• [Aim of the exercise]
Reproduce the items below from the line containing "Task: Select the 标准 preset mode" through the end of the items, keeping the requests and multiplying every coordinate in the answers by 2.05, rounded to whole numbers with halves rounded up. Leave the pictures out of your answer.

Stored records
--- Start ---
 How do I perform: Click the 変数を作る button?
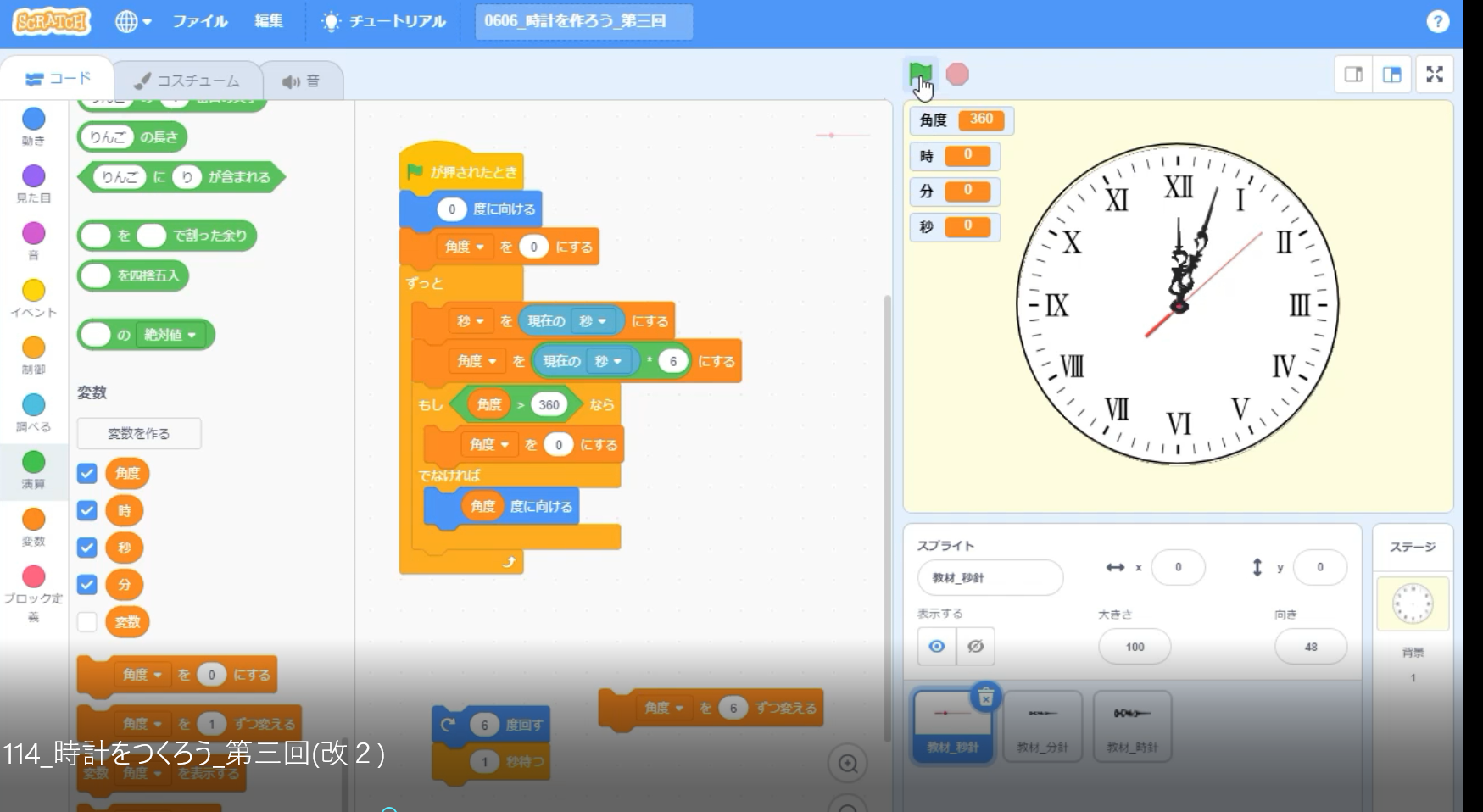[139, 433]

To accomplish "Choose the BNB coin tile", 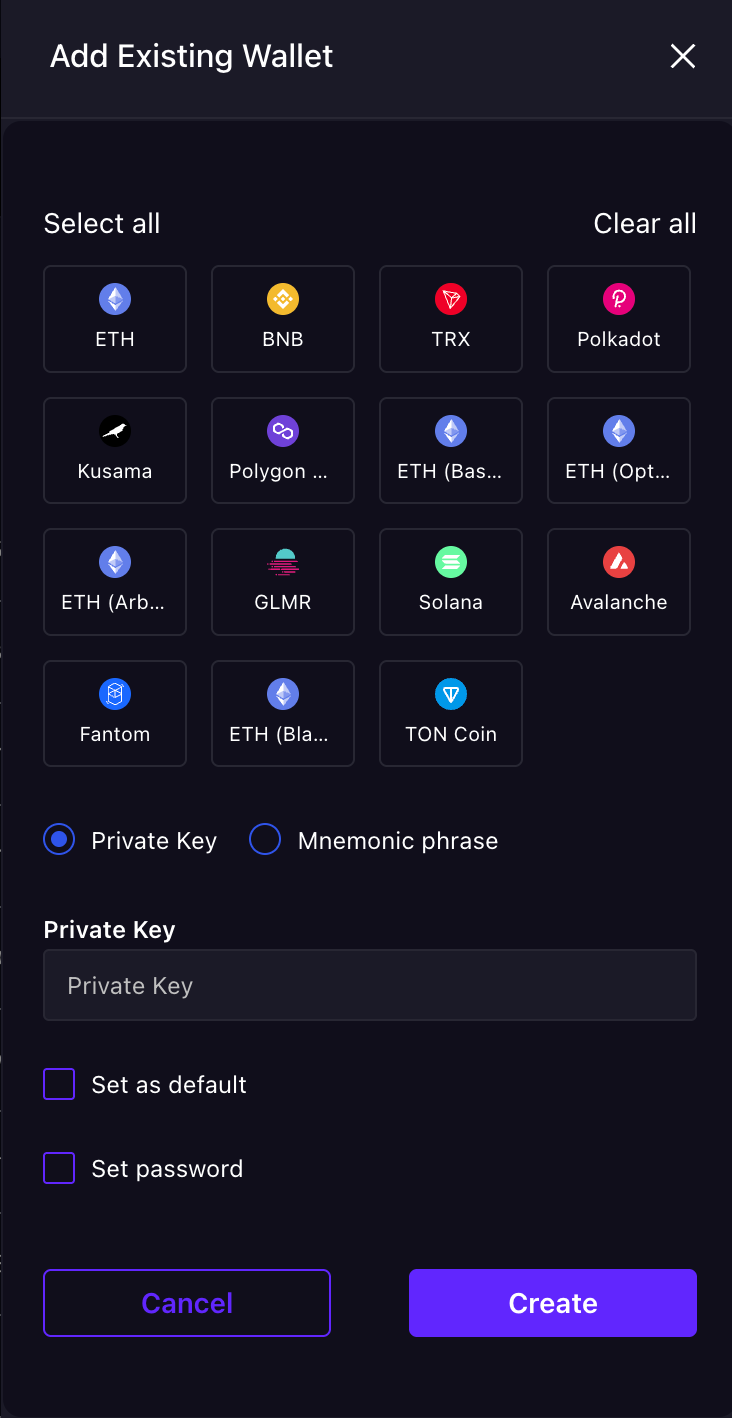I will 283,318.
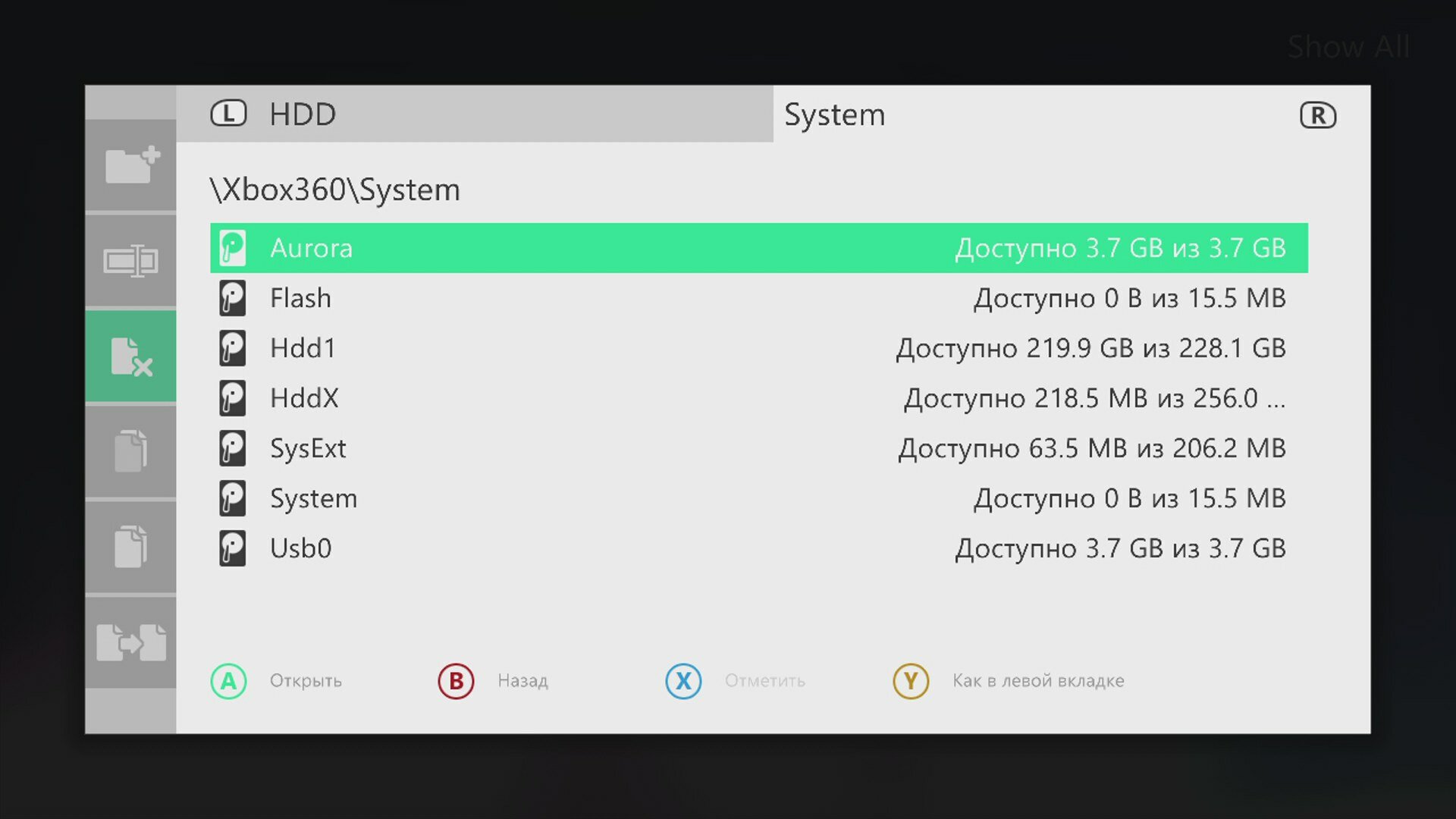
Task: Click the Flash drive icon
Action: tap(233, 298)
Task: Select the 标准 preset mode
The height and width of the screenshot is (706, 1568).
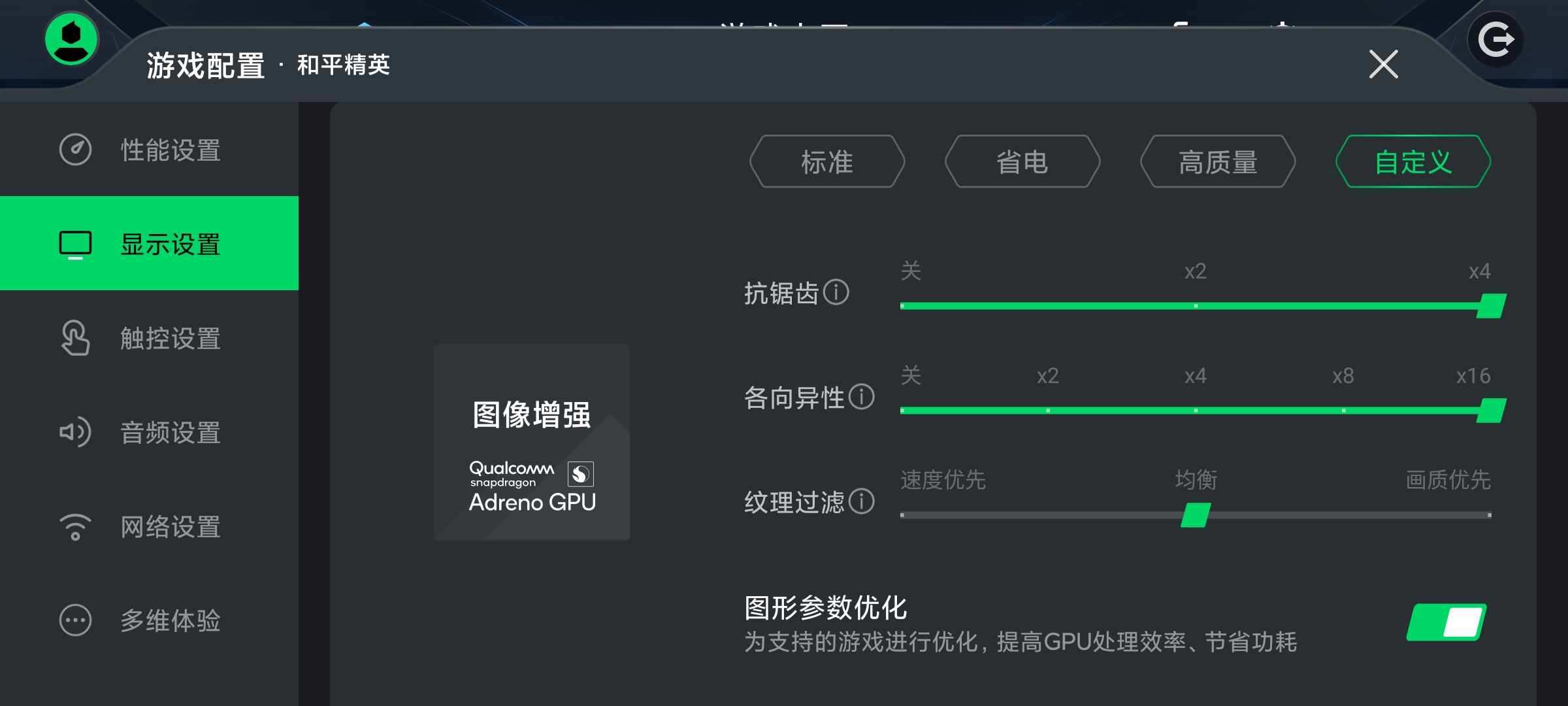Action: click(x=827, y=161)
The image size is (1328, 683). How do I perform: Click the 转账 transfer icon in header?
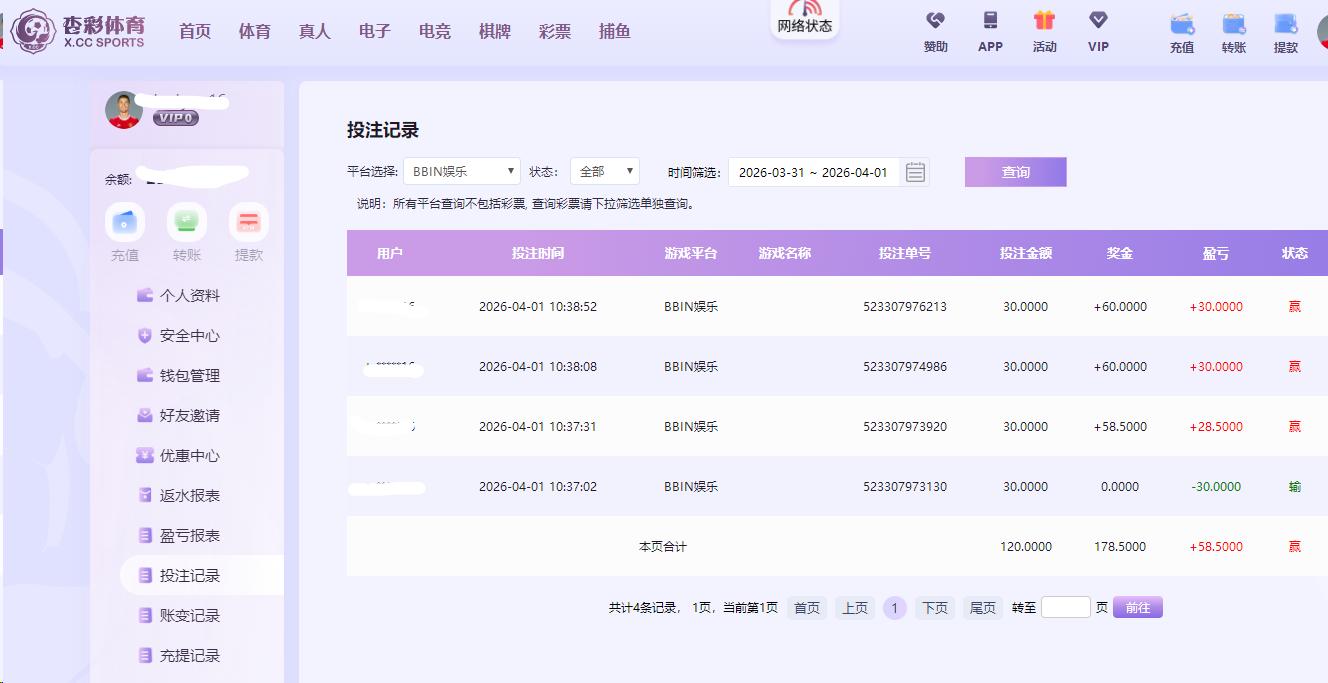(x=1234, y=24)
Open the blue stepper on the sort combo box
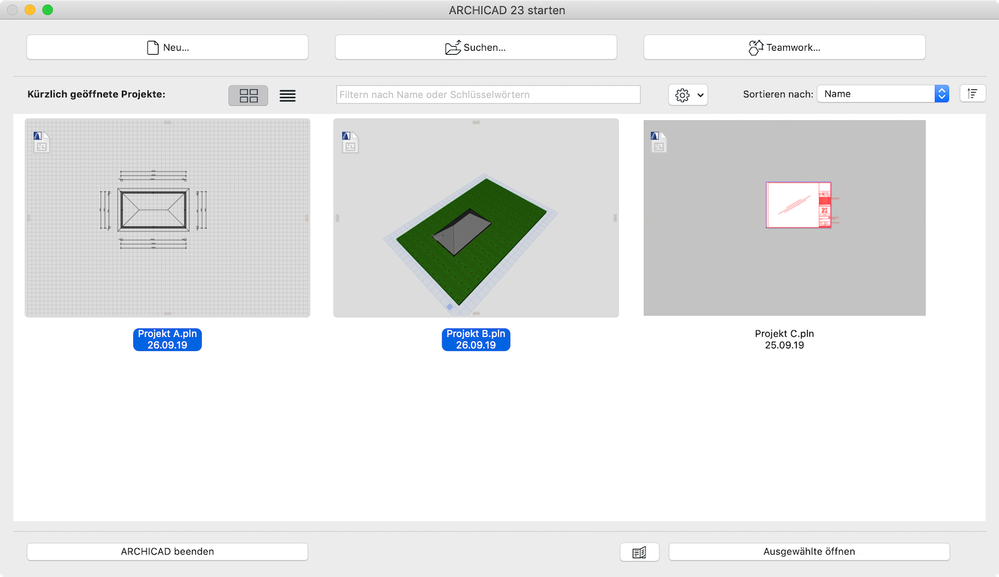 tap(941, 92)
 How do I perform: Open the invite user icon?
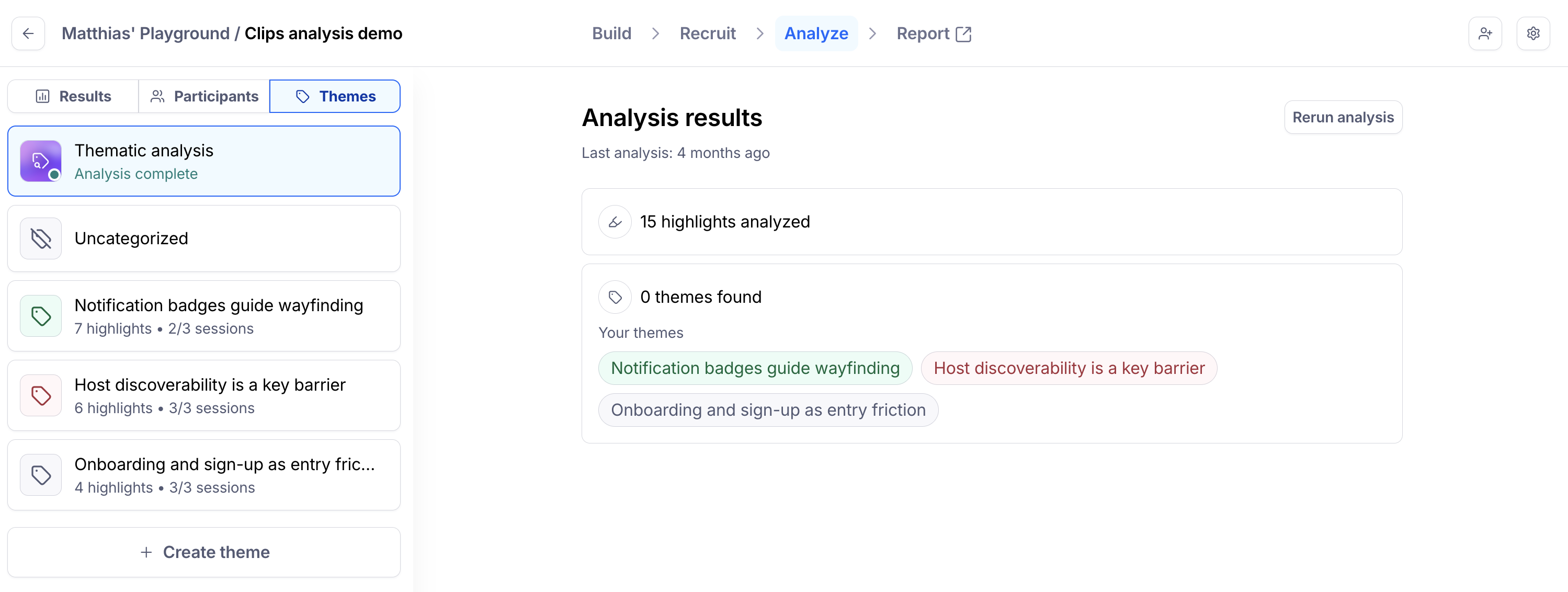tap(1485, 33)
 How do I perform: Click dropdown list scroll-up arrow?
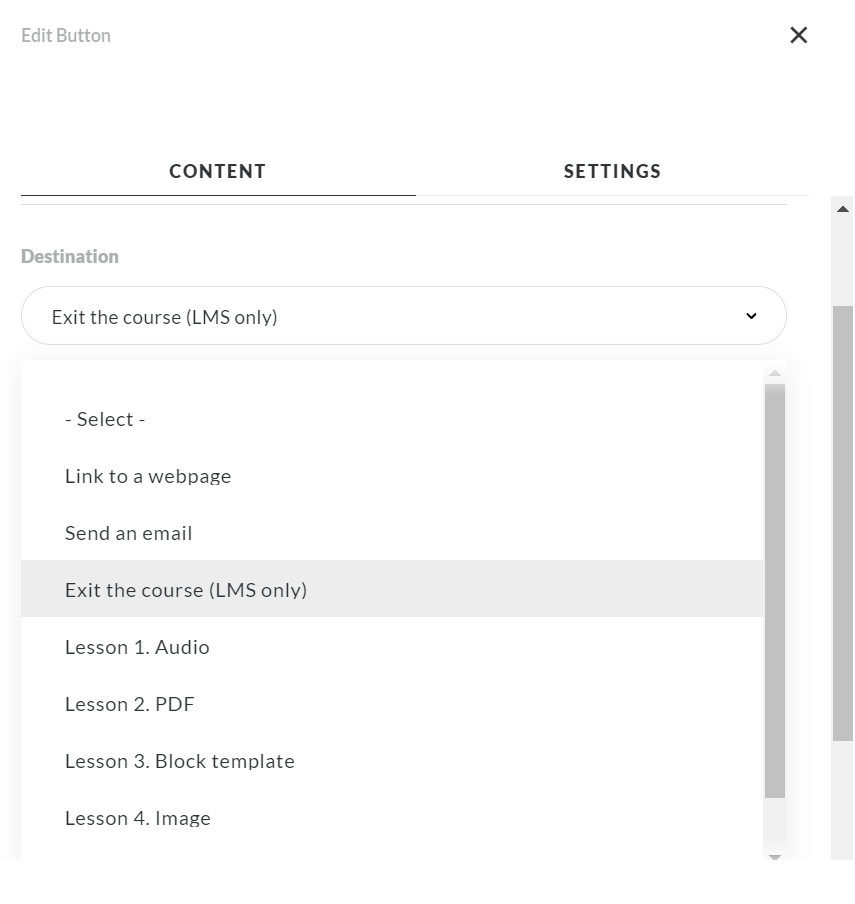click(x=775, y=374)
--- End ---
• [Solution for this problem]
Task: Select the 标准 preset mode
The height and width of the screenshot is (706, 1568).
Action: click(x=1695, y=330)
The image size is (1328, 683). How do I perform: Click the 转账 transfer icon in header?
(x=2530, y=49)
Open the blue stepper on the sort combo box
 tap(1929, 189)
 How do I perform: Open the invite user icon?
tap(3044, 68)
 How do I perform: Click dropdown list scroll-up arrow?
click(x=1589, y=767)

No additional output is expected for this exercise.